"I will," I cried; "I shall come to bring you your son's appointment."
She shook her head with an air of doubt, and withdrew. On returning to the Embassy, I locked myself in and opened the packet. It contained only a few unimportant notes from myself and a scheme of studies, with remarks on the English and Italian poets. I had hoped to find a letter from Charlotte: there was none; but, in the margins of the manuscript, I perceived some notes in English, French, and Italian: the age of the ink and the youthfulness of the hand in which they were written showed that it was long since they had been inscribed upon those margins.
That is the story of my relations with Miss Ives. As I finish telling it, it seems to me as though I were losing a second Charlotte in the same island in which I lost the first. But between that which I feel at this moment and that which I felt at the hours whose tenderness I have recalled lies the whole space of innocence: passions have interposed themselves between Miss Ives and Lady Sutton. I could no longer bring to an artless woman the candour of desire, the sweet ignorance of a love that did not surpass the limits of a dream. I was writing then on the wave of sadness; I am now no longer tossed on the wave of life. Well, if I had pressed in my arms, as a wife and a mother, her who was destined for me as a virgin and a bride, it would have been with a sort of rage, to blight, to fill with sorrow, to crush out of existence those seven-and-twenty years which had been given to another after having been offered to me.
I must look upon the sentiment which I have just recalled as the first of that kind which entered my heart; it was nevertheless in no way sympathetic with my stormy nature: the latter would have corrupted it and made me incapable of long enjoying such sacred delectations. It was then that, embittered as I was by misfortunes, already a pilgrim from beyond the seas, having begun my solitary travels, it was then that I became obsessed by the mad ideas depicted in the mystery of René, which turned me into the most tormented being on the face of the earth. However that may be, the chaste image of Charlotte, by causing a few rays of true light to penetrate to the depths of my soul, at first dissipated a cloud of phantoms: my dæmon, like an evil genius, plunged back into the abyss, and awaited the effects of time in order to renew her apparitions.
*
My relations with Deboffe in connection with the Essai sur les révolutions had never been completely interrupted, and it was important for me to resume them in London at the earliest possible moment to support my material existence. But whence had my last misfortune arisen? From my obstinate bent for silence. In order to understand this it is necessary to enter into my character.

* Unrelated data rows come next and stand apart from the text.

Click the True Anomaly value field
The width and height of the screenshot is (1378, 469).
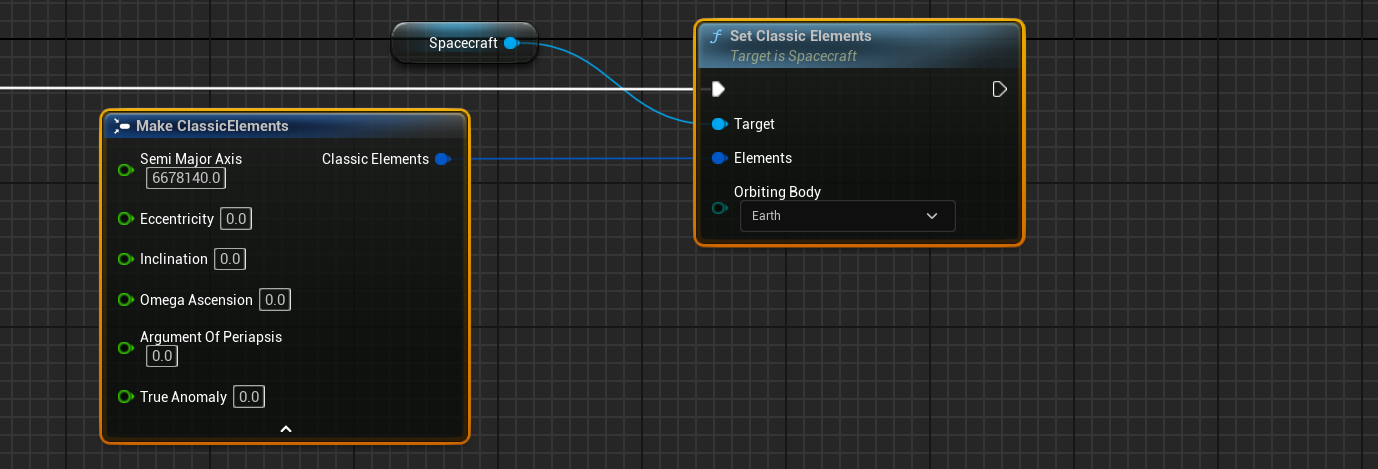pyautogui.click(x=248, y=397)
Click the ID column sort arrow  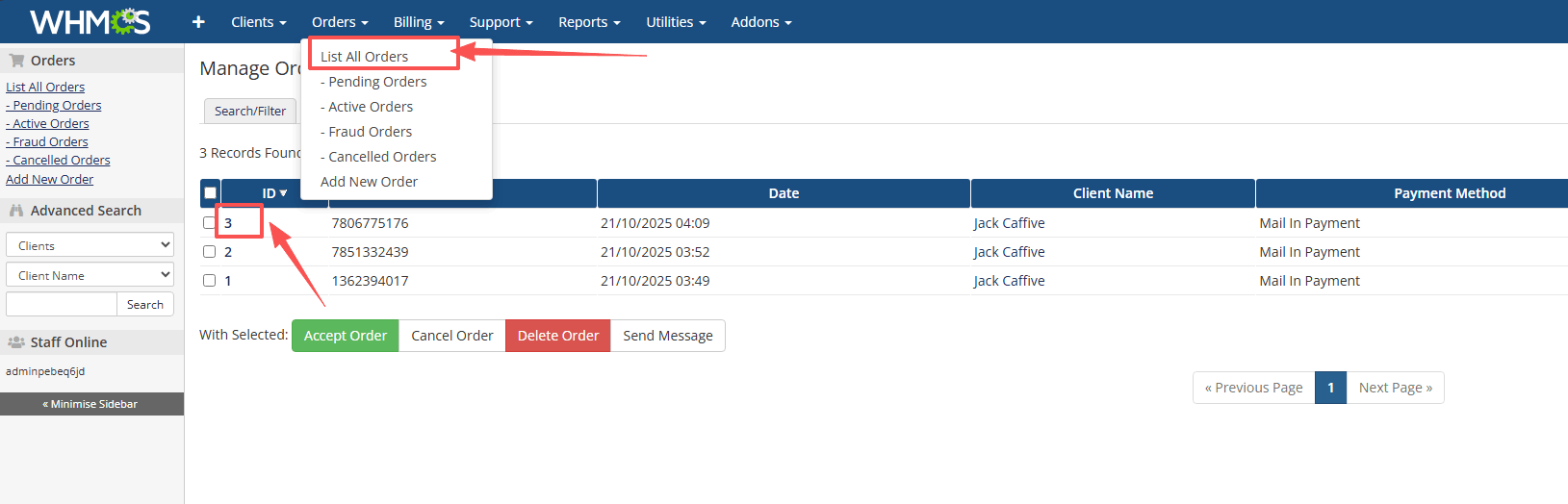pyautogui.click(x=283, y=193)
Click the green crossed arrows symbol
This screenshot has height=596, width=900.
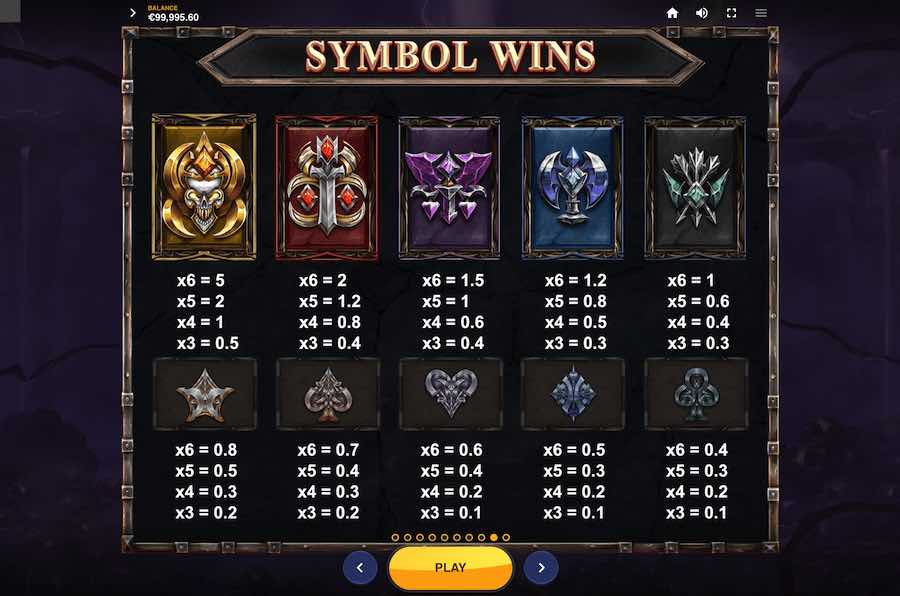(695, 187)
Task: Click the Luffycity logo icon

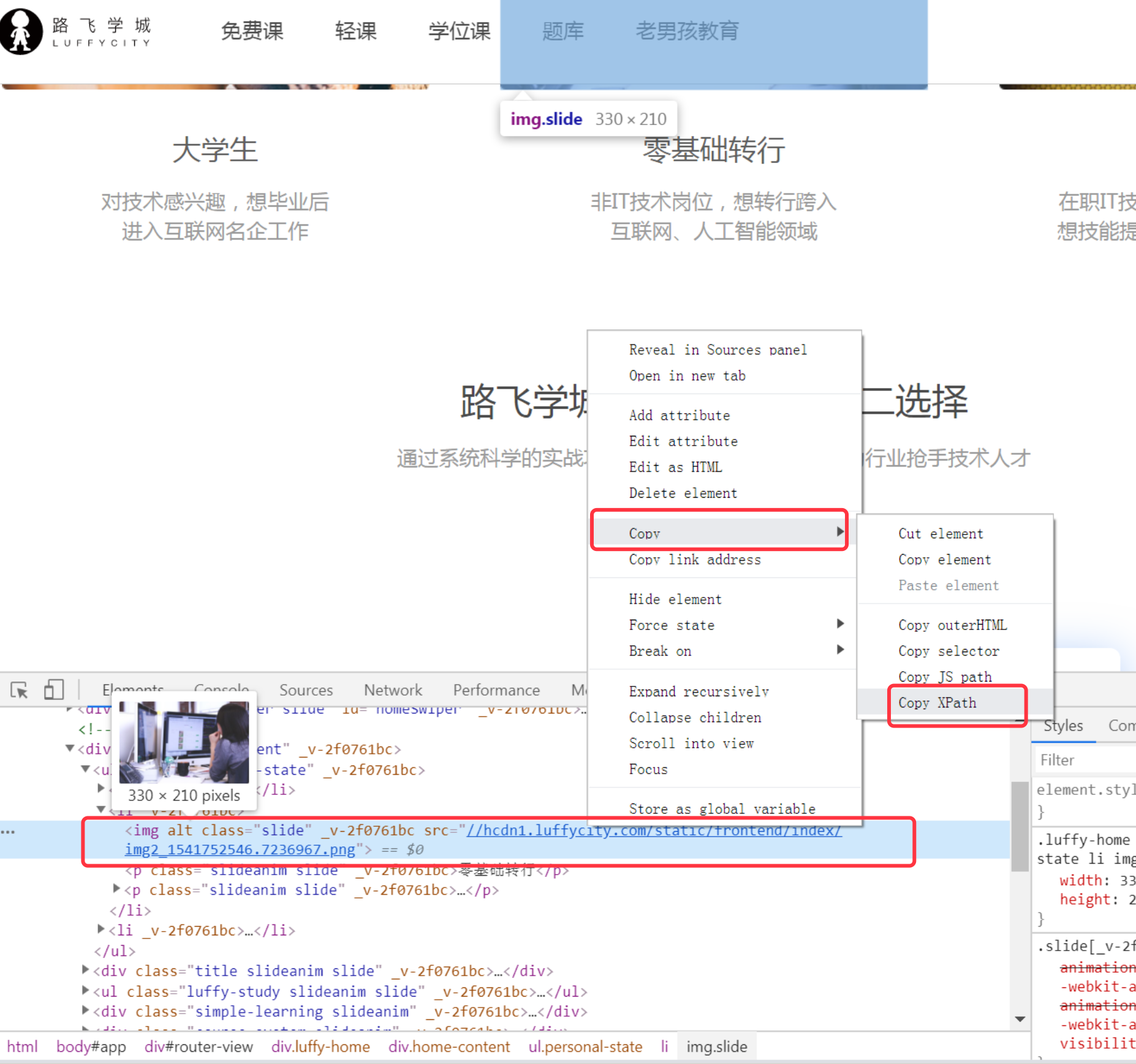Action: click(x=21, y=32)
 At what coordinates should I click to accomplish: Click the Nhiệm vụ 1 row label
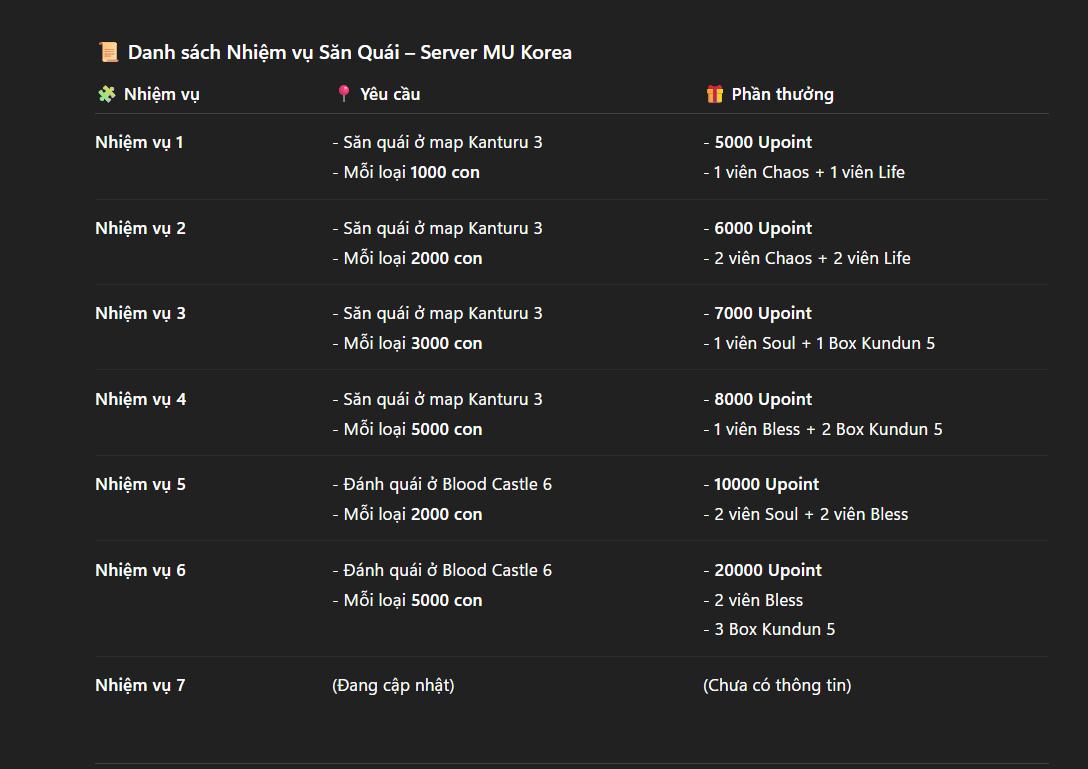tap(139, 142)
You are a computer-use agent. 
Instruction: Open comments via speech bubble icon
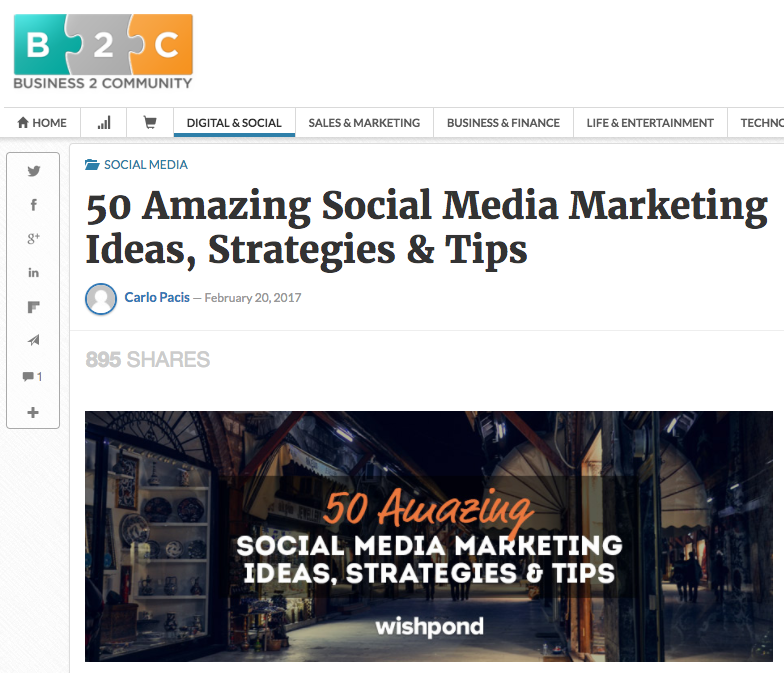coord(32,376)
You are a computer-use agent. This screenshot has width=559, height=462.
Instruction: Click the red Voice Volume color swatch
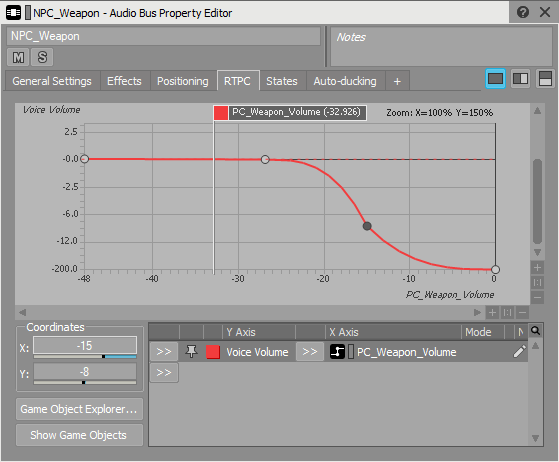pos(213,352)
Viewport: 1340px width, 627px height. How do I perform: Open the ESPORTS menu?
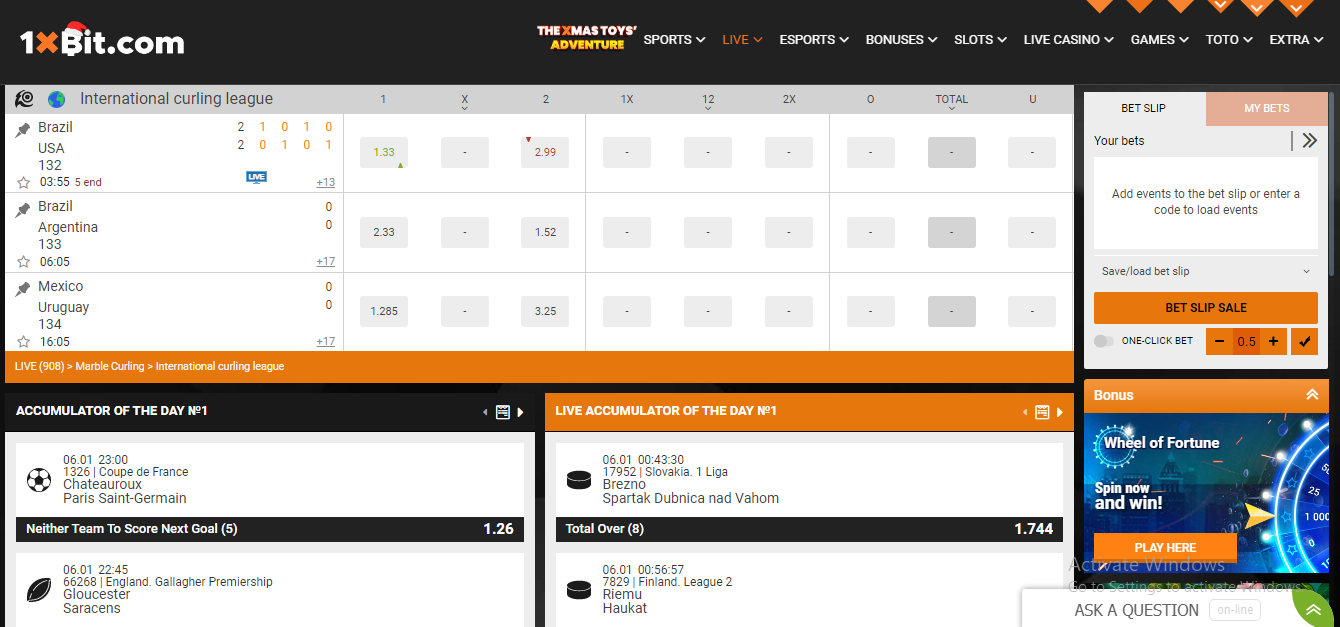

At no time of my life have I been able to overcome the spirit of reticence and of mental solitude which prevents me from talking of my private affairs.
My reserved nature.
No one can state without lying that I have told what most people tell in a moment of pain, pleasure, or vanity. A name, a confession of any seriousness never issues, or issues but rarely, from my lips. I never talk to casual people of my interests, my plans, my work, my ideas, my attachments, my joys, my sorrows, being persuaded of the profound weariness which one causes to others by talking of one's self. Sincere and truthful though I be, I am lacking in openness of heart: my soul incessantly tends to close up; I do not tell anything wholly, and I have never allowed my complete life to transpire, except in these Memoirs. If I try to begin a story, I am suddenly terrified at the idea of its length; after four words, the sound of my voice becomes unendurable to me, and I am silent. As I believe in nothing except religion, I distrust everything: malevolence and disparagement are the two distinctive qualities of the French mind; derision and calumny, the certain result of a confidence.
But what have I gained by my reserved nature? To become, because I was impenetrable, a fantastic something, having no relation with my real being? My very friends are mistaken in me, when they think that they are making me better known and when they adorn me with the illusions of their love for me. All the small intellects of the ante-chambers, the public offices, the newspapers, the cafés have assigned ambition to me, whereas I have none at all. Cold and dry in matters of everyday life, I have nothing of the enthusiast or the sentimentalist: my clear and swift perception quickly pierces men and facts, and strips them of all importance. Far from carrying me away, from idealizing apposite truths, my imagination disparages the loftiest events and baffles even myself; I see the petty and ridiculous side of things first of all; great geniuses and great things scarcely exist in my eyes. While I show myself polite, encomiastic and full of admiration for the self-conceited minds which proclaim themselves superior intelligences, my secret contempt laughs at all those faces intoxicated with incense, and covers them with Callot[195] masks. In politics, the warmth of my opinions has never exceeded the length of my speech or my pamphlet. In the inner and theoretical life, I am the man of all the dreams; in the outer and practical life, I am the man of realities. Adventurous and orderly, passionate and methodical, I am the most chimerical and the most positive, the most ardent and the most icy being that ever existed, a whimsical androgynus, formed out of the different blood of my mother and my father.